**Task to carry out**
Retype everything from the line containing "Task: Click the 黑龙江省招生考试院 footer text" down to the line containing "Action: tap(165, 212)", with both of those lines included and the pictures left out.

**Input for this task**
Start
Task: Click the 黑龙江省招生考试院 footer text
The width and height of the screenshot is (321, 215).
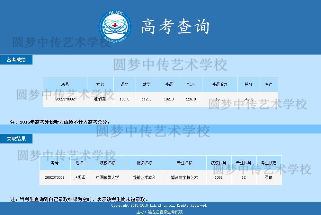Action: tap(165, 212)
End
Start
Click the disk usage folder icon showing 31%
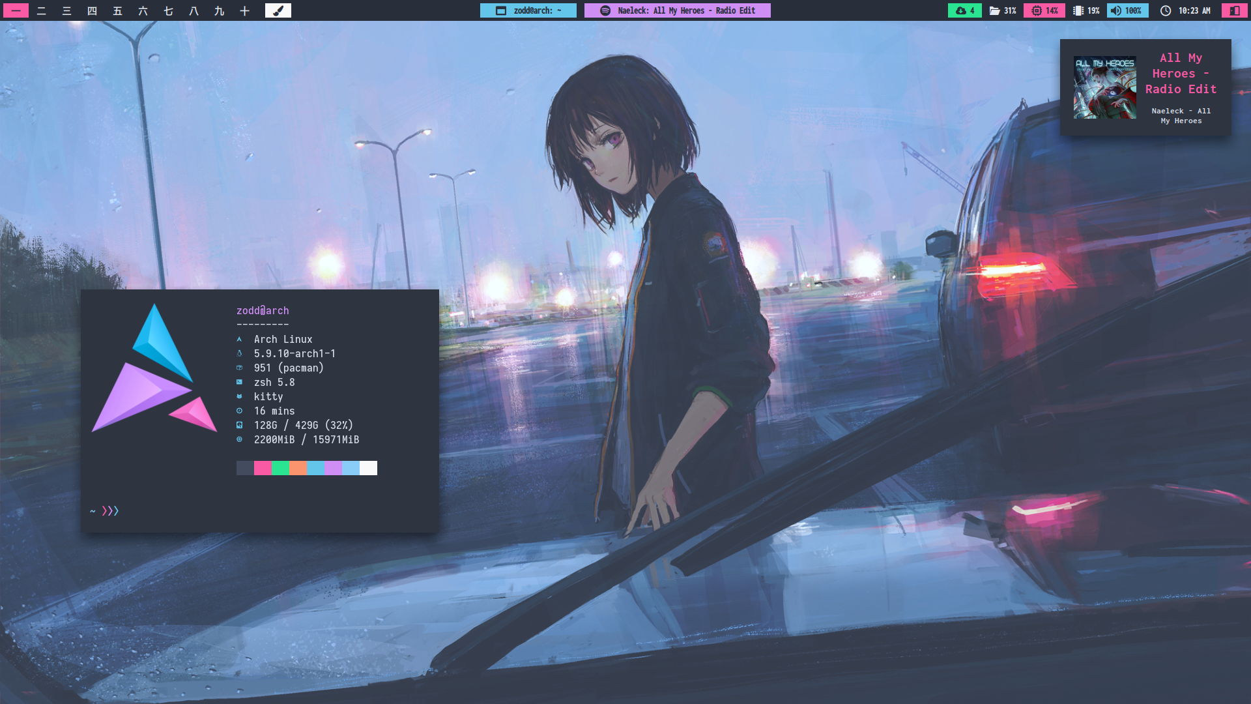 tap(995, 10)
End
**Result of this exercise**
Task: Click the 黑龙江省招生考试院 footer text
The width and height of the screenshot is (321, 215).
Action: tap(165, 212)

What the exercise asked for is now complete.